Rory Thornton
- Born: Rory Thornton 16 March 1995 (age 31) Swansea, Wales
- Height: 201 cm (6 ft 7 in)
- Weight: 121 kg (19 st 1 lb; 267 lb)

Rugby union career
- Position: Lock
- Current team: Cardiff Rugby

Senior career
- Years: Team / Apps / (Points)
- 2014–2017: Ospreys / 62 / (0)
- 2017–: Cardiff Rugby / 120 / (20)
- Correct as of 13 August 2026

International career
- Years: Team / Apps / (Points)
- 2014: Wales U20 / 14 / (0)
- 2017: Wales / 1 / (0)
- Correct as of 23 June 2017

= Rory Thornton =

Welsh rugby union footballer (born 1995)

Rory Thornton (born 16 March 1995) is a Welsh rugby union footballer who plays for the Cardiff Rugby. His position is lock forward.
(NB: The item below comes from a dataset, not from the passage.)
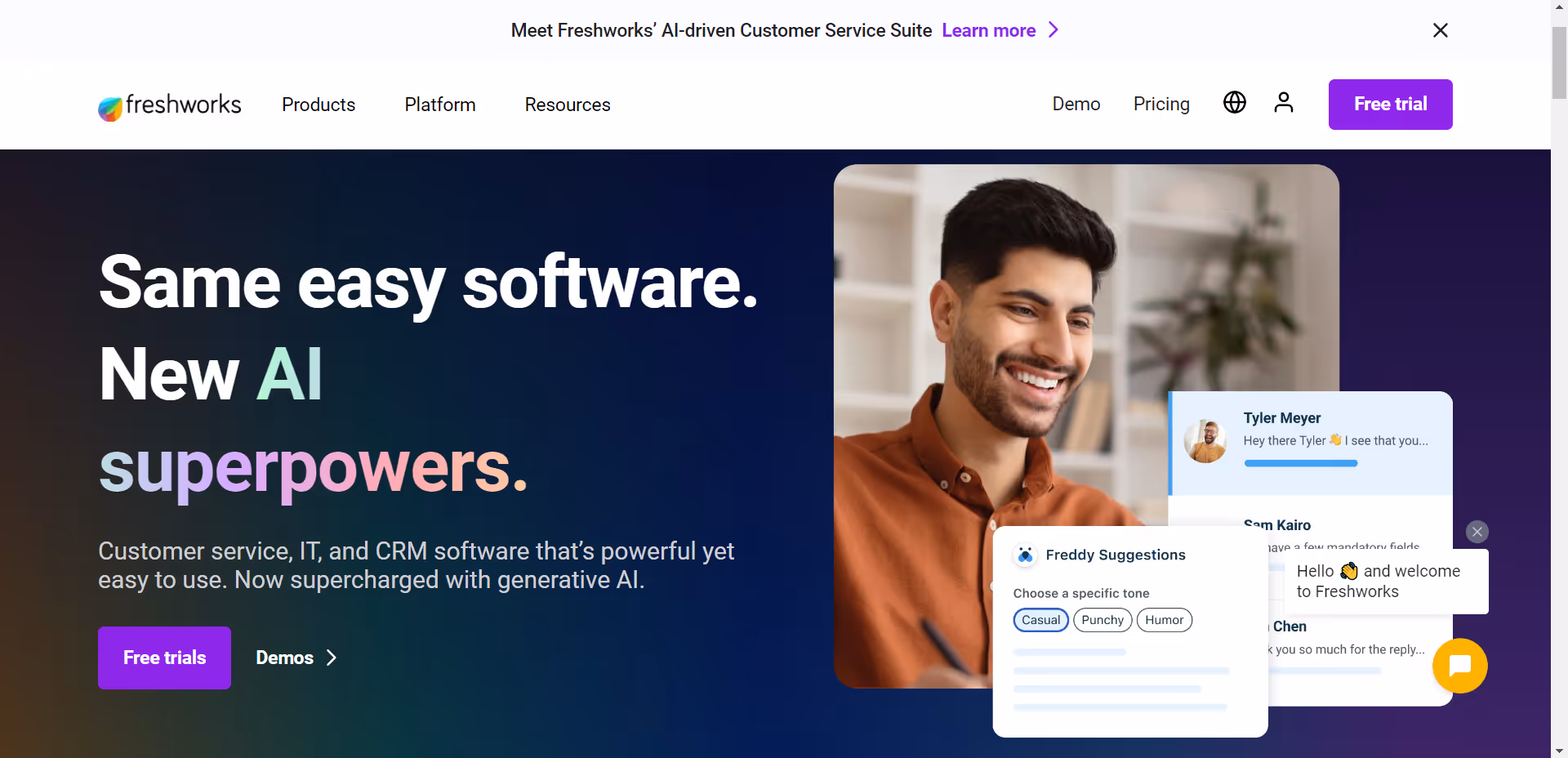Go to the Demo page

[x=1076, y=104]
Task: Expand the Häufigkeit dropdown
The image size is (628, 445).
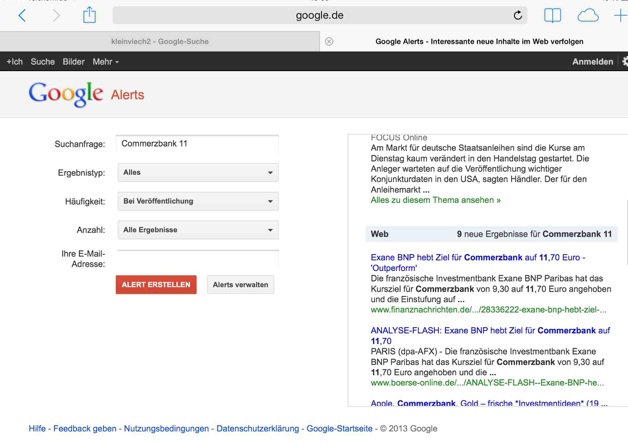Action: (197, 201)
Thornton began his rugby career at Bonymaen RFC before joining the Swansea RFC and then the Ospreys. Thornton joined Cardiff on a season long loan prior to the 2018-2019 Pro 14 season and then signed a permanent contract with Cardiff for the following season.

==International==

Thornton captained the Wales Under-20 team.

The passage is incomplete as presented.